**What you are asked to do**
Extend the account below of the Wrought Iron and Brass Bed company's new deburring machine, picking up after its last sentence.

**Provided passage**
Manufacturing a range of standard and bespoke beds is a labour intensive process that includes welding, fabrication, assembly, painting and coating. All of this is undertaken in-house at the Wrought Iron and Brass Bed company, whose manufacturing facility is located in Wolferton on the Sandringham Estate in Norfolk. However, increased demand put pressure on production and the need to automate certain processes became inevitable. Technical Director, Jack Thompson turned to Ellesco for a solution.
The Wrought Iron and Brass Bed company is a family-owned business that has been trading since 2003, in that time it has developed a range of standard bed frames that can be supplied ‘as is’ or customised to suit individual requirements, who are not only human as a range of dog beds are also available. Success in selling to individuals and leading high street retailers saw business boom and Jack, who was previously a development engineer with a major pharmaceutical packaging company joined his parents and brother in the business to oversee manufacturing of standard and bespoke products. These projects include one to supply 12 super king sized beds for a private residence in London as well as a one-off canopy bed for a famous playwright. With these successes and as part of a long term development plan, manufacturing was concentrated under one roof three years ago and the focus turned to streamlining production.
All of the Wrought Iron and Brass Bed Company’s products are made to order, so production is a mix of parts with relatively low volumes, with control of the process from order to delivery of the finished product undertaken in-house. Part of that process includes deburring of individual component parts for each bed and, where required creating a brush finish prior to coating for specific parts. This was a process that was undertaken manually and would take a full week to fully prepare a complete set of components by hand. The installation of a Timesavers 22 series dry finishing and deburring machine by Ellesco has reduced the time required to a single day. “The Timesavers machine has given us major time savings on what was an extremely labour intensive process. We have freed up people to work on other things,” says Jack Thompson. “As we develop the business the Timesavers machine will also be a great asset in deburring flat sheet products.”

**Given material**
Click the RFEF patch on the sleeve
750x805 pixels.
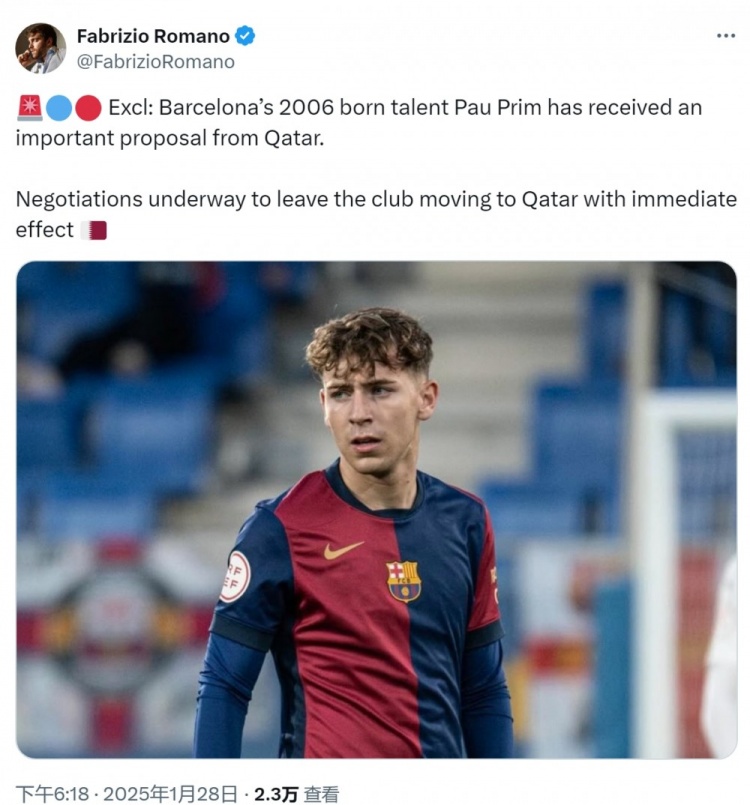tap(235, 577)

**Task result**
Versatile and effective installation
The Timesavers 22 Series is a versatile machine that can be supplied in three widths, 900 mm, 1050, mm and 1280 mm and can be equipped with a wide abrasive belt for removing heavy burrs or a ScotchBrite belt for a brushed finish, as is the case at The Wrought Iron and Brass Bed Company, or as well as a belt it can be equipped with a rotary brush head for deburring punched parts, removing the secondary burrs and edge rounding. Depending on the finish required it is a quick process to change over the abrasive belts on the Timesavers 22 Series and one that The Wrought Iron and Brass Bed company makes full use of, utilising belts with grit sizes ranging from 80 to 400, depending on what material or style of finish is being processed. Another feature of this particular installation is the fact that Timesavers reversed the machine to make it effectively left-handed. This was required as the plan is to integrate the 22 Series machine into a flow line that will eventually include a waterjet machine.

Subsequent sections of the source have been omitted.